Singer Melissa Etheridge has posted a statement about the Rick Warren "wrangle" at HuffPo in which she describes meeting the pastor at an event for the Muslim Public Affairs Council over the weekend. She called the pastor "very thoughtful" and said he "regretted" comparing gays to pedophiles:
On the day of the conference I received a call from Pastor Rick, and before I could say anything, he told me what a fan he was. He had most of my albums from the very first one. What? This didn't sound like a gay hater, much less a preacher. He explained in very thoughtful words that as a Christian he believed in equal rights for everyone. He believed every loving relationship should have equal protection. He struggled with proposition 8 because he didn't want to see marriage redefined as anything other than between a man and a woman. He said he regretted his choice of words in his video message to his congregation about proposition 8 when he mentioned pedophiles and those who commit incest. He said that in no way, is that how he thought about gays. He invited me to his church, I invited him to my home to meet my wife and kids.

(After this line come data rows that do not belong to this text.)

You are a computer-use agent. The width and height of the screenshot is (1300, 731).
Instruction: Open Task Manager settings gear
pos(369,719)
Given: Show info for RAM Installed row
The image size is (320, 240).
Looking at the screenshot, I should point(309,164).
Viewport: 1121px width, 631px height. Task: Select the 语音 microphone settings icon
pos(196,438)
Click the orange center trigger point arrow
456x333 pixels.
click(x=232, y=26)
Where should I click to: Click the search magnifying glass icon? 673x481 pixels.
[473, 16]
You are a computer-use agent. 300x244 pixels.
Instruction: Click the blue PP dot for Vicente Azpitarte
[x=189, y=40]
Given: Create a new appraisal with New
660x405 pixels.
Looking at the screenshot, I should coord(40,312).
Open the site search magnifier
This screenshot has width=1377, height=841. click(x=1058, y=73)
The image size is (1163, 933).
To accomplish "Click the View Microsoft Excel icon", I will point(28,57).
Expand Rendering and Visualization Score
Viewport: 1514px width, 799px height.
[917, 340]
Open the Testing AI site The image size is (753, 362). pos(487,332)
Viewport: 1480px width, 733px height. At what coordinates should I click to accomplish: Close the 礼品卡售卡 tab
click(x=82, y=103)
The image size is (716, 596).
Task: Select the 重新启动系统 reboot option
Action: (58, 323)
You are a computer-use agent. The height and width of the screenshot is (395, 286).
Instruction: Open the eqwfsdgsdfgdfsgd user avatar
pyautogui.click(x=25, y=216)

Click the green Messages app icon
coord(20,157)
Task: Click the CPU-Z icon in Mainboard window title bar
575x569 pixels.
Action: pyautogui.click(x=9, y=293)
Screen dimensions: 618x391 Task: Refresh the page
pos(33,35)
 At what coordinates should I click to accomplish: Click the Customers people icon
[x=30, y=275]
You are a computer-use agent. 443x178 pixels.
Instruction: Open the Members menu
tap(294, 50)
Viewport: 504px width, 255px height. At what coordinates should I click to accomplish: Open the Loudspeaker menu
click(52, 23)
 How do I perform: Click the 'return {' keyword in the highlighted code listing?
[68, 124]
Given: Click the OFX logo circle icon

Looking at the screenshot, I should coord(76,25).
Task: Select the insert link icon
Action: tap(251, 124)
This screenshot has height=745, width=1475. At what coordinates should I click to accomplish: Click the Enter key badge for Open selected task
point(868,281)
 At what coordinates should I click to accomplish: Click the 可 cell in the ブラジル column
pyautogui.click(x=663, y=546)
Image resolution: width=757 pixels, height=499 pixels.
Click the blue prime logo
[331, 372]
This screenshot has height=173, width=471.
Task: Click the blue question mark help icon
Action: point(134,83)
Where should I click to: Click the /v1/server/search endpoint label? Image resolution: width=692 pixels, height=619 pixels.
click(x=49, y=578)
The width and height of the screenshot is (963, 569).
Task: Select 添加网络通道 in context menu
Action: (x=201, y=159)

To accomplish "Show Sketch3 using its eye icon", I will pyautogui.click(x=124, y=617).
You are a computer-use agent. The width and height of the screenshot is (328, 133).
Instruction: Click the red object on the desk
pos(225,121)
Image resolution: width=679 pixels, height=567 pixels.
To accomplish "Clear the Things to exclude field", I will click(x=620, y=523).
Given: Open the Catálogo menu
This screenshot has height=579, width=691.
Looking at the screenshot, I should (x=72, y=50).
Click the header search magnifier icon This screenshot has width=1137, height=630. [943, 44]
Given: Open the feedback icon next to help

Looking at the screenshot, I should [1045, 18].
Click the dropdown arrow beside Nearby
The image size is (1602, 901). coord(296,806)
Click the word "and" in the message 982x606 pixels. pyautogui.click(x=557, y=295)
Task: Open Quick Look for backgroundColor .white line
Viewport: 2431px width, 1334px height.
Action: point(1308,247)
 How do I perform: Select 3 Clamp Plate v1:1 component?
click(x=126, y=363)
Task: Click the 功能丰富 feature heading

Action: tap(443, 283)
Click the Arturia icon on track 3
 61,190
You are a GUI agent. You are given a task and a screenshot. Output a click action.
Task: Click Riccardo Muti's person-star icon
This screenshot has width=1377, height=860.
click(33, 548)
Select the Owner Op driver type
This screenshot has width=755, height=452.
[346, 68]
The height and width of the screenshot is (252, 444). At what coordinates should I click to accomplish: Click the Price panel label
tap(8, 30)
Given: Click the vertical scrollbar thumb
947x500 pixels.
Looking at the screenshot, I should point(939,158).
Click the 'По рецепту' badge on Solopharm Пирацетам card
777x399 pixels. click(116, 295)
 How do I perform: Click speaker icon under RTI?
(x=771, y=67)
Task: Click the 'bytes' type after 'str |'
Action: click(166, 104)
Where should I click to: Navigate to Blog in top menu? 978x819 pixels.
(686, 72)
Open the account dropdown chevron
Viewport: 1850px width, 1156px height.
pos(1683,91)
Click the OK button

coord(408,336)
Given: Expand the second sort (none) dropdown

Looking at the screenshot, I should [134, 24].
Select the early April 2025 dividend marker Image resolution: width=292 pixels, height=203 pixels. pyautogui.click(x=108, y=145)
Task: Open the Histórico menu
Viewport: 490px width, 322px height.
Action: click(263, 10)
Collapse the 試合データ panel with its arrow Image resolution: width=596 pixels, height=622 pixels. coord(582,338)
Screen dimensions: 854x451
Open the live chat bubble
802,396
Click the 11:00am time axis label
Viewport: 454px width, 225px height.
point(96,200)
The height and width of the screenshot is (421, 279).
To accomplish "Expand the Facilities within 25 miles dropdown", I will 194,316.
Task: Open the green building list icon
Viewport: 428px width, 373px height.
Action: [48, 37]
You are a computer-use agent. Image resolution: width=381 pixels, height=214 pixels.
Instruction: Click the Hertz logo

In the piece, she urges gays to "stretch out our hands" to "hateful people," even suggesting that we volunteer "en mass" for organizations affiliated with Warren's church. Sure, the Saddleback web site apparently removed the section banning persons "unwilling to repent of their homosexual lifestyle" from membership at the church, and Warren popped up at a really gay thrift store in West Hollywood just yesterday (which, as Towleroad points out, Mike Barnicle left out of his list of the five places gays live). But framing the debate around whether Warren manages to maintain general standards of human decency and lawfulness around apparent queers is not the point, as David Corn so clearly pointed out in his earlier piece on the controversy: the point is whether someone who has made such offensive statements so recently should be invited to give the invocation at Barack Obama's inauguration. So while I respect Etheridge for making the effort to be friendly with Pastor Warren, I'm not backing down on speaking out, and I'm sure as hell not volunteering for his AIDS charities. Daily Kos recently featured a post noticing that Warren only seems to like gays when they're sick; you can add "when they're famous and make albums you like" to that list, I guess, too.